A European ambassador said that "the vast majority clearly feels that a
decision to go to war" without Security Council authorization "will have a
tremendous impact on the present multilateral system and in particular on
the system of the United Nation." What will happen, he asked, when the 15
nations gather next week if Washington fails to attract nine votes to pass
the resolution? "No one is able to foresee the political repercussions of a
situation where the U.S. goes against the expressed will of the Security
Council if the vote on the resolution fails," the ambassador said,
referring to a failure to win nine votes or a veto by Russia, France or
China. He added that "it is an outcome that contains a very high level of
risk," and could add to the incitement of public opinion in the Middle East
and Europe.

After the remarkable unity of last November's 15-0 vote on Resolution 1441,
few if any members of the Council expected to be where they find themselves
today. When Mr. Bush decided to press for one final authorizing resolution,
there seemed little question that America could bend the Security Council
to its will. American diplomats reflected the power calculus many assumed
lay beneath the decision making. But other principles have now been brought
into play, along with the pull of public opinion.

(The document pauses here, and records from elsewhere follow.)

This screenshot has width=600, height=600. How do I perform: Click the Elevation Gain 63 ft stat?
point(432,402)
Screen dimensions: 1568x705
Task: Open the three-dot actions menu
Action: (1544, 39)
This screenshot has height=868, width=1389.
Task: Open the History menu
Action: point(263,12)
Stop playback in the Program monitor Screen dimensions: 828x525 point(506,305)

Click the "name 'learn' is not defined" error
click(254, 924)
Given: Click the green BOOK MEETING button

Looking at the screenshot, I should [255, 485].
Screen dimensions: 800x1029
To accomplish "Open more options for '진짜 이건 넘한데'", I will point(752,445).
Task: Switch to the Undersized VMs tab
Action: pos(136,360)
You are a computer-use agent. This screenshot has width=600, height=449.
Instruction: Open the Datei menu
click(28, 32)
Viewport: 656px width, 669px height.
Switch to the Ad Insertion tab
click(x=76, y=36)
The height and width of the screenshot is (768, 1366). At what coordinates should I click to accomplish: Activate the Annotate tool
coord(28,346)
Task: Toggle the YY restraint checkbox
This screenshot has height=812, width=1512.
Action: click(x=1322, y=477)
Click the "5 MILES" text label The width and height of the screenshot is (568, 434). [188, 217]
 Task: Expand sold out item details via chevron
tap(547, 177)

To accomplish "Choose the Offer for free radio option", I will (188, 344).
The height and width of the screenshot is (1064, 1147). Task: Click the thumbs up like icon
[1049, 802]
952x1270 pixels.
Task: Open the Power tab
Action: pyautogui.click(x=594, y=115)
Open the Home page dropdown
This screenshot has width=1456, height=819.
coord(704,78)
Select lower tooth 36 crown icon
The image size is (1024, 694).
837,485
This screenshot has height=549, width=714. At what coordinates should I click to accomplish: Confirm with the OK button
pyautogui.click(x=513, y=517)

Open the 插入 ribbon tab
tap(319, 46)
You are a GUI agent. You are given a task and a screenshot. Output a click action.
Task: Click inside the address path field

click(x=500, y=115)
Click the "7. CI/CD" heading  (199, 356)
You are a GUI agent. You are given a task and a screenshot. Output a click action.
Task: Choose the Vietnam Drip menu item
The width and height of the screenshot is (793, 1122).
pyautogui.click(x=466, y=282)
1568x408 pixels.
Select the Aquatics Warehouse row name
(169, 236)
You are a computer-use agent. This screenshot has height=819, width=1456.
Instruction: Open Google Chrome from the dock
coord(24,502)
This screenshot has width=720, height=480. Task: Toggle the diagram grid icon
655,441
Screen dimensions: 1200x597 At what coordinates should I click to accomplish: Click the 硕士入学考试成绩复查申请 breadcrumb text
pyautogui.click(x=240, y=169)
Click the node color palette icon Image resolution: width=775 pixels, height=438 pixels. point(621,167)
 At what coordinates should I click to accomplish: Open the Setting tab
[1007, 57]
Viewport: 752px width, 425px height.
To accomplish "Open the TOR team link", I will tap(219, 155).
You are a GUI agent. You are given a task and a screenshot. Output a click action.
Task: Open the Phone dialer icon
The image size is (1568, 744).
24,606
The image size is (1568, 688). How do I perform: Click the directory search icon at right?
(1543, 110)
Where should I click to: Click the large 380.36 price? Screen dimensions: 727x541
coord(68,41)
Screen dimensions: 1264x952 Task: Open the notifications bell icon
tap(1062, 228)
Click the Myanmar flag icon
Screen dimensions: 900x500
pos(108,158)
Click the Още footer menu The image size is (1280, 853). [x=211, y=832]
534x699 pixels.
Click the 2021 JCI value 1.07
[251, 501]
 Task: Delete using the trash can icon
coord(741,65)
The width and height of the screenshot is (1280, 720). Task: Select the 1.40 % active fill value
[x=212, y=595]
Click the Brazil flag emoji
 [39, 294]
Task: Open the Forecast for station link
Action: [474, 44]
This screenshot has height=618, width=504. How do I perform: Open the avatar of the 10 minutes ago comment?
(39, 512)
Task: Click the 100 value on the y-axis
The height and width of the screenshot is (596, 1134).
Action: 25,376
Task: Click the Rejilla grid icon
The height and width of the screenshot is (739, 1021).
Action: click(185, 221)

Initially, American diplomats said they were pressing the vote out of
loyalty to Tony Blair, the British prime minister and America's strongest
ally, who is getting scourged at home by public opposition to a war. But
now the prospect of a loss has put British diplomats into a state of alarm
even more intense than that of some Bush administration officials. The
British expect that the political price they pay at home and in relations
with the rest of Europe for acting against the Security Council, if it
comes to that, could be high.

The focus on war overtook the report by Mr. Blix, who made the case that he
might be able in a matter of months to complete his mandate and pronounce
Iraq either free of weapons or guilty of irrevocable stonewalling. He
implied that many of the American assertions that Iraq has continued
producing weapons of mass destruction in mobile or underground facilities
have not been backed up with useful intelligence. He said he continued to
look for underground facilities with sophisticated radar, but had yet to
locate them. And Dr. ElBaradei said some of the intelligence assertions
that Iraq has continued to try to develop industries to support a nuclear
weapons program have not borne up under closer scrutiny.

Still, inside the Security Council, many diplomats believe that the most
important debate is over whether nations should simply bow to America's
will by joining the coalition in hopes of influencing the conduct of the
war that Mr. Bush appears poised to unleash. A number of nations seem
determined to hold their ground, diplomats report, in the belief that no
superpower can function in isolation. "Under any circumstances, the United
States will have to come back to the United Nations," the European
ambassador said, explaining that no coalition will be able to shoulder all
of the rebuilding and relief tasks that will arise under the most
optimistic scenarios for war.

But will there be a UN to come back to?